第75話 変化④
チィちゃんの部屋は全ての守りが徹底している。
電波と言う電波が通じないのは当たり前だしね。
防音もそう、もっと小さい時のチィちゃんが大声を出したり、あばれたりしたから。
そりゃあ、商売が商売だから、まっとうなテキヤ、香具師です、だけじゃすまない所もあるだろうし。
そこの事務所でどこからか子供の悲鳴とか聞こえたもんなら、ねえ・・・。
今その部屋のベッドを背にして、チィちゃんと私でしりとりしている。
しりとりにもならない言葉の掛け合いだけど、一つチィちゃんが答える度に、小さめのサンドイッチをその口に入れる。
食の細いチィちゃんに私は親鳥のように暇さえあればこうして食べさせている。
遊びながらだと食べてくれるから。
チィちゃんの部屋は窓がないかわりに、いつも徹底的に掃除されていて、いつ誰がしているのか不思議なくらいだ。
チィちゃんがその口をかわいくモグモグ動かしながら、ふと嬉しそうに私の背後の方を見る。
ギシッと音をたててベッドが軽く沈む音が聞こえた。
海の王様のおなりらしい。
さすがだ、チィちゃん、良くわかるねぇ。
私はチィちゃんの頭を、凄いね、と褒めながら撫でようとしたけど、ベッドの上から私を当たり前のように海の王様が抱きしめ邪魔をした。
私の耳元に低くかすれた声と共に吐息がかかる。
「何故昨日こなかった?」
私は答えない。
「・・・狂いそうだ。」
それにも答えない。
海の王様は私をきつく背後から抱きしめ、私の髪をすくいあげると、私のうなじに舌をはわせてきた。
ぞくぞくとするその感覚に目を閉じると、そのまま私を抱えあげ2人ベッドの上に転がり込む。
両手は狂おしそうに私の全身をまさぐり、確かめ、私に体をこれでもかと強く押しつけ、その体を激しくからめながら、狂おしい程の口づけの嵐が襲ってくる。
私の体はもみくちゃにされ、ベッドも激しくきしむ。
やがて激しい絶叫を私に口づけすることで押さえながら少しずつ王様は落ち着いていく。
激しくベッドが動いたことで、一緒にベッドに登ってきたチィちゃんは大喜びだ。
汗をひどくかいたので、ついでに3人でシャワーを浴びる事にした。
私はチィちゃんを優しく洗ってあげた。
シャワーを浴びた後、そのままベッドでチィちゃんはお昼寝タイムに入ってしまった。
つまらなくて、私が携帯のメールを確認していると、その携帯を取り上げて、海の王様は、表面から私に覆いかぶさり「抱きたい」そうかすれた声をだし、私をその大きな体で抱きしめてくる。
「無理、ね。」
私はその髪に指をからませながら事実を素直に言う。
うちの保護者ズとはそういう関係じゃないけど、それが不思議なほど濃厚な関係ではある。
まだ男を知らない、と不思議なほどには。
海の王様もそれを感じている。
その狂おしいほどの熱い嫉妬をギチギチと歯を噛みしめ、唇を噛み破るその血で持って私に伝えてくる。
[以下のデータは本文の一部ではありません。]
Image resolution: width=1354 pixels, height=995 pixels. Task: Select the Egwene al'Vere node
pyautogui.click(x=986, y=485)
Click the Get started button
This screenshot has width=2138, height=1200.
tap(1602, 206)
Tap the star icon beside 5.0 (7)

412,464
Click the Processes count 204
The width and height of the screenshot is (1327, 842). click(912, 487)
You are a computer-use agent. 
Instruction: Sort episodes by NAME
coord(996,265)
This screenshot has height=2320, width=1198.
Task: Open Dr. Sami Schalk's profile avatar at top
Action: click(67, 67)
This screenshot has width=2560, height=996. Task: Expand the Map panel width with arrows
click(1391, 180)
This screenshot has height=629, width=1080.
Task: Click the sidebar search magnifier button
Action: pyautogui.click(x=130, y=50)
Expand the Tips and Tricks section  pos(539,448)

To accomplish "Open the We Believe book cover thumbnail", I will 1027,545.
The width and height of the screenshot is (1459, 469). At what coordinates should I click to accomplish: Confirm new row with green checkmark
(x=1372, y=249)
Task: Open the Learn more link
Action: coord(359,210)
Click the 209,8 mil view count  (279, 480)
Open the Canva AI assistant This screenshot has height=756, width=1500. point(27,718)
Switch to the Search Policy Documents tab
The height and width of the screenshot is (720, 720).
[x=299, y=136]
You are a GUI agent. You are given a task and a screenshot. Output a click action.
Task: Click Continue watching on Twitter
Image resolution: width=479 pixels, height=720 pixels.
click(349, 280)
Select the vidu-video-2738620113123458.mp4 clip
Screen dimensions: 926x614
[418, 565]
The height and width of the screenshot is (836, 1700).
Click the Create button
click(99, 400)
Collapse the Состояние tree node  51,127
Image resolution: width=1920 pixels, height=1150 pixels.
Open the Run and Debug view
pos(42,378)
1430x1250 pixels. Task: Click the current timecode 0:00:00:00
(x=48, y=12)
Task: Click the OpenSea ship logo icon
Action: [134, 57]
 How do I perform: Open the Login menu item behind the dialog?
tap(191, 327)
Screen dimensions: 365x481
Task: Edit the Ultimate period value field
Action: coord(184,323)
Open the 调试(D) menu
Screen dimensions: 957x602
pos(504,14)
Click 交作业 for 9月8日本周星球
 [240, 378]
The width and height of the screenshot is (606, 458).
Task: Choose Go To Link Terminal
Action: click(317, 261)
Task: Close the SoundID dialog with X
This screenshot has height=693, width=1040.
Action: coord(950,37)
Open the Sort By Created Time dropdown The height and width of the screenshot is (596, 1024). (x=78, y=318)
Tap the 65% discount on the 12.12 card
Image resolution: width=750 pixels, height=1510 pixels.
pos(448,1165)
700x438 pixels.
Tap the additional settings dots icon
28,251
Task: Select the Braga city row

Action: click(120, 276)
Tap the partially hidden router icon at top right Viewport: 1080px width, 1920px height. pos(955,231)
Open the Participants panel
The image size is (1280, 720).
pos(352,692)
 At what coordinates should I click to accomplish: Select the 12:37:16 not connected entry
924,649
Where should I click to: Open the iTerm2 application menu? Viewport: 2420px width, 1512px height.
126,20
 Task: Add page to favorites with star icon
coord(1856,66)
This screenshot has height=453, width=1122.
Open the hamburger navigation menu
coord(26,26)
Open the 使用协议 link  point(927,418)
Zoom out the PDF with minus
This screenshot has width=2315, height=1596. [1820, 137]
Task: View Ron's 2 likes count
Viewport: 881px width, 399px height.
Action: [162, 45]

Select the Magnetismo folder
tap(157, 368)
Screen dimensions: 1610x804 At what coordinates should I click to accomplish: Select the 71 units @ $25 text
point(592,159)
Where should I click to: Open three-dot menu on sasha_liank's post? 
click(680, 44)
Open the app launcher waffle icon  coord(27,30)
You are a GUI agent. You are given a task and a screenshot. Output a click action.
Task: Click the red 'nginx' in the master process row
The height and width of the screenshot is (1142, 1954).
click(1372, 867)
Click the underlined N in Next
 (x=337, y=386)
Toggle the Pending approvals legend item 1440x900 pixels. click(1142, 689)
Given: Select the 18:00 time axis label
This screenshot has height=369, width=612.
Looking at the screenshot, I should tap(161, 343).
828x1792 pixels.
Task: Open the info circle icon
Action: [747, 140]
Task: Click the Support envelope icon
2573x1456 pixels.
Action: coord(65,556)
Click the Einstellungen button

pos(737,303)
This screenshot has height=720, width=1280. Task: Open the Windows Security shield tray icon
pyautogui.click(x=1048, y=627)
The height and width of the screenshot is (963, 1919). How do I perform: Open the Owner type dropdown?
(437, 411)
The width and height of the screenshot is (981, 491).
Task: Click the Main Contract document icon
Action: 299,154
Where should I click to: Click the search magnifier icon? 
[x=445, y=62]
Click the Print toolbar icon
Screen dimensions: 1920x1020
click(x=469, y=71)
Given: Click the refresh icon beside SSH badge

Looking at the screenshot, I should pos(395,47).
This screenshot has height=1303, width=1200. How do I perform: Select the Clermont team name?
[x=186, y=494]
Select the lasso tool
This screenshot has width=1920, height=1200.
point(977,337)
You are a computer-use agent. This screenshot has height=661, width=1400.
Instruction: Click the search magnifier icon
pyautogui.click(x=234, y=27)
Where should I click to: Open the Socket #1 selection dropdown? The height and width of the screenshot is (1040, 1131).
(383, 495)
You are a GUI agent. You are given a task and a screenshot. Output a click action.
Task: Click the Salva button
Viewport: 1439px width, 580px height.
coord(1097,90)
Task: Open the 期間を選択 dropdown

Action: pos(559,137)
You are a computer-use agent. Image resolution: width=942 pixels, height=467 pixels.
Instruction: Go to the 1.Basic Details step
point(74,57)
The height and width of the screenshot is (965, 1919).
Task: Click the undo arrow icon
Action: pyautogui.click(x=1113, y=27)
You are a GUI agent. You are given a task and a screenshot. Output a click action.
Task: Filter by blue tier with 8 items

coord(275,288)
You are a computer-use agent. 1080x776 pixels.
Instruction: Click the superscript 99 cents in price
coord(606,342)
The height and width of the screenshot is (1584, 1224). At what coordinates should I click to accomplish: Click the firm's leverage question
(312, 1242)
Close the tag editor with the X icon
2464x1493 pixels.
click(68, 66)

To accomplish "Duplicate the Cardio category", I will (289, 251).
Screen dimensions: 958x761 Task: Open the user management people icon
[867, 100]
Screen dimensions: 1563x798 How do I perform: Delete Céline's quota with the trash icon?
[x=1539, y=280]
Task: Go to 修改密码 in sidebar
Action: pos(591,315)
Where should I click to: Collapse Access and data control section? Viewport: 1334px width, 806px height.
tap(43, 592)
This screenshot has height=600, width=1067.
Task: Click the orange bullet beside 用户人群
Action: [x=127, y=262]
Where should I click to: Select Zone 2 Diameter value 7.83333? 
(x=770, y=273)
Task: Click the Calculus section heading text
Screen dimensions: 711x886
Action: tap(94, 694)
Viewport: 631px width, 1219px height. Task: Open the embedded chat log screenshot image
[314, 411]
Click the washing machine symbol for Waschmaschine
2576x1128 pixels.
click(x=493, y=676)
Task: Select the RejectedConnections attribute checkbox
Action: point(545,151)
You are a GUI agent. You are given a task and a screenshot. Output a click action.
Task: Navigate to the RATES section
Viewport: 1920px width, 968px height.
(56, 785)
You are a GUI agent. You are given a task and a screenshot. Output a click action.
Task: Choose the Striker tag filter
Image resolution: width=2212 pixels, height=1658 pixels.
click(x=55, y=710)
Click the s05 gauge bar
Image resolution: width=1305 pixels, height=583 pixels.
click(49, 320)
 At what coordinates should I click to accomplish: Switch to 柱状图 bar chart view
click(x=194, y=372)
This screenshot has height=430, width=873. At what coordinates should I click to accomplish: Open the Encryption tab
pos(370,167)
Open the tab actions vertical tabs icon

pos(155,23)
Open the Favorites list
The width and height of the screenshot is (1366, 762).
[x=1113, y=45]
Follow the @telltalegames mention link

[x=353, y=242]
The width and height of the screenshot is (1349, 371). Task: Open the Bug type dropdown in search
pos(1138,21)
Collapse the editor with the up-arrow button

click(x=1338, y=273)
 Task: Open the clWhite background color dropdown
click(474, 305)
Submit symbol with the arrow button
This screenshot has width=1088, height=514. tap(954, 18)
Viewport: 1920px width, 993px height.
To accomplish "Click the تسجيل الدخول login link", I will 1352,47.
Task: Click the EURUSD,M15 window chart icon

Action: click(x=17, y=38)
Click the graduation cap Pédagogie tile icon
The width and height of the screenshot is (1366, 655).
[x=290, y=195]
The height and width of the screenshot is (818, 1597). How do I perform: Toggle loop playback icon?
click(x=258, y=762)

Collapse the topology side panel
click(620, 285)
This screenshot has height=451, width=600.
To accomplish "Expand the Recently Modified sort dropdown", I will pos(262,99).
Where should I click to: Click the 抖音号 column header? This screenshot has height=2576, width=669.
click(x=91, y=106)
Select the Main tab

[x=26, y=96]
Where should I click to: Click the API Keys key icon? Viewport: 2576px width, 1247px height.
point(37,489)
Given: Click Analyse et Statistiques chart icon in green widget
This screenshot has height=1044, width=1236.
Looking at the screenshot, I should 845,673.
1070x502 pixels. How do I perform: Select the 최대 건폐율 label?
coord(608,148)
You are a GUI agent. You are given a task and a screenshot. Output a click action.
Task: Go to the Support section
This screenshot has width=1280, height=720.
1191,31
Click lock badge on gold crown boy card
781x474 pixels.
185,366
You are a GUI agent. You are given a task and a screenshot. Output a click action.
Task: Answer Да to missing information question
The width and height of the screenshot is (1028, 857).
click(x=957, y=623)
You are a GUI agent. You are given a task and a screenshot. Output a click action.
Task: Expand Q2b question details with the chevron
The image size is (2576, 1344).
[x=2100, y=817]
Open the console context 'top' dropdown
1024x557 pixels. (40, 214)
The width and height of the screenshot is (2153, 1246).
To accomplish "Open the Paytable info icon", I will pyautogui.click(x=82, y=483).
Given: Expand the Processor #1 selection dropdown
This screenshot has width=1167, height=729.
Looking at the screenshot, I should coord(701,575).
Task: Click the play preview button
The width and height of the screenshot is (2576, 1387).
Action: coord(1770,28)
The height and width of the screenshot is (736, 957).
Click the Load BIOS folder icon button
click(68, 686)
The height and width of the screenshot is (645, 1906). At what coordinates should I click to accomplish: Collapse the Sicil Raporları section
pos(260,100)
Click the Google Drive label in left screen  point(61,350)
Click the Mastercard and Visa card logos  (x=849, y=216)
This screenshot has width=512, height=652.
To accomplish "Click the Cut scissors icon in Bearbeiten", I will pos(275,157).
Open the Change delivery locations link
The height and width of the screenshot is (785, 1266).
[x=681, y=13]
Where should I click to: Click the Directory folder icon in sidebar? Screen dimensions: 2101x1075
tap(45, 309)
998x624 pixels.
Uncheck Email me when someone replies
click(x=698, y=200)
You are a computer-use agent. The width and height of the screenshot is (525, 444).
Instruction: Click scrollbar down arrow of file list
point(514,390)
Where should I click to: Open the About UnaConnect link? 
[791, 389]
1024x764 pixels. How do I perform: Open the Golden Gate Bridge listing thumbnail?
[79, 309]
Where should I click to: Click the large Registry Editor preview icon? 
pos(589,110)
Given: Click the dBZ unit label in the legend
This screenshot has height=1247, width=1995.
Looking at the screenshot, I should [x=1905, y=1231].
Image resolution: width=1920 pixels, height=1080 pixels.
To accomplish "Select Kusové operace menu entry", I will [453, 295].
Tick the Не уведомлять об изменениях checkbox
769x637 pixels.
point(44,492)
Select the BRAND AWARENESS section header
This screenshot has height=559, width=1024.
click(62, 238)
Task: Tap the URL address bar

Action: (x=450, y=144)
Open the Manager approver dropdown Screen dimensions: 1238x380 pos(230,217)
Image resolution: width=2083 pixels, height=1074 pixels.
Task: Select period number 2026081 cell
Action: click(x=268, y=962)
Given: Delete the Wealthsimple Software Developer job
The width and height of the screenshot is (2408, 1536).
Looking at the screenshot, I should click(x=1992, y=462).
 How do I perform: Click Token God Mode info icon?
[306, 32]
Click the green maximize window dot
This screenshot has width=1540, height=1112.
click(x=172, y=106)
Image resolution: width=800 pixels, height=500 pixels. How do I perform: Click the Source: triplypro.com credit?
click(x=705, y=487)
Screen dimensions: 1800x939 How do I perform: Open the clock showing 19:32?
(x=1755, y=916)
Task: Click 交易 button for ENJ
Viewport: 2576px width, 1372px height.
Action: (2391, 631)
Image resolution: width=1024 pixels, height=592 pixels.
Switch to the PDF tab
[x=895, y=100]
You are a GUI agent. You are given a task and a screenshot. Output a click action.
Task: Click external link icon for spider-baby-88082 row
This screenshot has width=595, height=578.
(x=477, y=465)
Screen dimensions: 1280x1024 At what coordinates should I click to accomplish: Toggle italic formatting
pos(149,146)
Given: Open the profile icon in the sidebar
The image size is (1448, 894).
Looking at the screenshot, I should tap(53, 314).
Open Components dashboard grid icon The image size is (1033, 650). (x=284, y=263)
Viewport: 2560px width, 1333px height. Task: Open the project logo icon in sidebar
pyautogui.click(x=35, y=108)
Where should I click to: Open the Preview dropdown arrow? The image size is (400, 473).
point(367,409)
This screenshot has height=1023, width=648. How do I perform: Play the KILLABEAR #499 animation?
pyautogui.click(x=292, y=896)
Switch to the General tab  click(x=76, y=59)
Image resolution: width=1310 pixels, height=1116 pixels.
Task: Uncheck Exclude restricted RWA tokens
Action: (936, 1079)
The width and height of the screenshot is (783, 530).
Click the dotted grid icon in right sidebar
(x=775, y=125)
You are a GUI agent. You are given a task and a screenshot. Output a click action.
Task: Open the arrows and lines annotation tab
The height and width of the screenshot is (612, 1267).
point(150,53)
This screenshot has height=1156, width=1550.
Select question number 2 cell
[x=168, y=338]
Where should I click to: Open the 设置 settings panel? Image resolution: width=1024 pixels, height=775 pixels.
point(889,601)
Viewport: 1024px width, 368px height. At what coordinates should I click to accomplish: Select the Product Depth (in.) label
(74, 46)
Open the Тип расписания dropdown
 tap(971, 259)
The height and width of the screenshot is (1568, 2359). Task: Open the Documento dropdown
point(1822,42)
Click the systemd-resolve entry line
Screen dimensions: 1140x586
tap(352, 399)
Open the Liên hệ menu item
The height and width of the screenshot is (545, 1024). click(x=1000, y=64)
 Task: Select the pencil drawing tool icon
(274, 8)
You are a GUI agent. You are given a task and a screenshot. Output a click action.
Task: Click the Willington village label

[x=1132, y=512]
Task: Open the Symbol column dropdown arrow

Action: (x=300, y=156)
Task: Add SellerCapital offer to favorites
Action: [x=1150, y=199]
その噛み破った唇の血を私は舌先でなだめるように舐めてやり、その頭を私の胸に抱えて慰めてあげる。
うちの保護者ズの持つ、その天秤がどういうものなのかはわからないけど、この海の王様の存在で、それがどう転ぶのか、私にはわからない。
海の王様は好きだ。
だって愛しい人魚姫と同じ匂いがするから。
私はまた私の体にすがるように覆いかぶさっている海の王様と、この静かな深海の底でまどろむ。
その乱れた前髪を優しく指ですくいながら。
私は少なくとも、無事ではすまない、そういう可能性があるうちは、海の王様も人魚姫も隠しておきたい。
いまはまだ一線はこえられない、こえるつもりもない。
初めはそれでいい、そういって私に千のキスをおくってきた海の王様。
けれど、日を追うごとに、その目で、その存在全てで、私が欲しいといってくる。
困った王様だ。
熱く舌をからめあいながら、お互いを見つめ会う。
もうじき中国から帰ってくる2人を思い出す。
私の思考がそれたことを敏感に感じ取り、それが気に入らないとばかりに、海の王様の口づけはより深く、その両手はより細やかに体をはっていく。
この海の奥底のこの時間を守るために、私は何をすべきだろう、と考える。
「俺の、俺のものだ。」
私を切なそうに見る海の王様の固い髪を抱きしめて、そのまま私の胸に顔を埋めむしゃぶりつく王様に甘い声をあげてしまう。
私の愛しい愛しい人魚姫の眠る姿を見つめながら、この混沌を手放したくないと思う自分がいる。